» Exercise goal:
Go through the data and report how many lines include the word "Marley", giving only the number.

(Material shown Opens)

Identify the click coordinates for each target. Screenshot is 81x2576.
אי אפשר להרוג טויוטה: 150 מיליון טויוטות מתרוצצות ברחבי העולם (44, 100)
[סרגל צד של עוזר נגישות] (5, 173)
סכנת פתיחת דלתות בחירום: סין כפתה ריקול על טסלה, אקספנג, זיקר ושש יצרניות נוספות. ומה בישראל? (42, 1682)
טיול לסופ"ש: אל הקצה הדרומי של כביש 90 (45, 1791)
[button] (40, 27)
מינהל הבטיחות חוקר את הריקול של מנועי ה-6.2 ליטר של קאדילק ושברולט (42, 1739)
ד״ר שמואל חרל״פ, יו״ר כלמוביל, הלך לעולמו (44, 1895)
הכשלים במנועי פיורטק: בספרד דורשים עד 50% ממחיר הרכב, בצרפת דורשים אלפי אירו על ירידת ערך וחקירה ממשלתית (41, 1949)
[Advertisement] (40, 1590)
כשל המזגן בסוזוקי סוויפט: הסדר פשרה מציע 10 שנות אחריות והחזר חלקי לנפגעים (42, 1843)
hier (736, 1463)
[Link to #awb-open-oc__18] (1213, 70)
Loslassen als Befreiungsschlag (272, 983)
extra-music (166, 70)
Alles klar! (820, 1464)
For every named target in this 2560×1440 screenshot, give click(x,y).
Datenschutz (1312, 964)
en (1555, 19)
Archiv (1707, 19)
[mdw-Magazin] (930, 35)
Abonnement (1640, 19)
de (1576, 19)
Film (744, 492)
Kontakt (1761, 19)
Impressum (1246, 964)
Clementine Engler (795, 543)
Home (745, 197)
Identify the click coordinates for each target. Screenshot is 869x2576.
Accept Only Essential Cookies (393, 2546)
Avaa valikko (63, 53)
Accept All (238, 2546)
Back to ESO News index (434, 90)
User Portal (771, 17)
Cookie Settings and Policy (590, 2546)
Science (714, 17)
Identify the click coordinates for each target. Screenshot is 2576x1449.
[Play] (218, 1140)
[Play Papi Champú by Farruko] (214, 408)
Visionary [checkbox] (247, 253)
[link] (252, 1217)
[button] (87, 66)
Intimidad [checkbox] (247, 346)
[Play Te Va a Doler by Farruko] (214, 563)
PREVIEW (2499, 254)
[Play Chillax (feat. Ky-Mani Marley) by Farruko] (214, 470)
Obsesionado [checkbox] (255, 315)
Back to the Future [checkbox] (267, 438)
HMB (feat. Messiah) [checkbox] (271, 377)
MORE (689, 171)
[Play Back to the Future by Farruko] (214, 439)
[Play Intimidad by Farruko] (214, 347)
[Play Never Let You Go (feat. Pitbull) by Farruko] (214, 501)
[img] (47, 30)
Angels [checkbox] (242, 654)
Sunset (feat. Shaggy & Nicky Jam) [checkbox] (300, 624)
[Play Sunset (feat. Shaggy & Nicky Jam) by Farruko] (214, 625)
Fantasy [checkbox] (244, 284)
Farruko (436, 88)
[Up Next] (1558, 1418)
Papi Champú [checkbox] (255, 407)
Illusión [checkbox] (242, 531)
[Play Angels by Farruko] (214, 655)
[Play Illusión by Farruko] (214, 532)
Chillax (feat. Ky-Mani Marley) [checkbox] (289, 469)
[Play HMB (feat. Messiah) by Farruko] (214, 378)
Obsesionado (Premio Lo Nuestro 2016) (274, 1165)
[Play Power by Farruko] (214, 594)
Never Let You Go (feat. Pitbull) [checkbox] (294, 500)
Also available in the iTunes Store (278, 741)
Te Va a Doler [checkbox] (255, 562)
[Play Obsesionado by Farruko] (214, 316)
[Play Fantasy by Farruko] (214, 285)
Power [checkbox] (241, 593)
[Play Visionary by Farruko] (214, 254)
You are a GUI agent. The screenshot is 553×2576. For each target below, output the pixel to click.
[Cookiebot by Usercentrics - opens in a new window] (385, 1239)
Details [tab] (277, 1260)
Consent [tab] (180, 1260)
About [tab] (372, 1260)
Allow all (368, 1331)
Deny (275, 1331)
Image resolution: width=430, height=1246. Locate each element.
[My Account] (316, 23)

(Material shown Closes)

» Reply:
2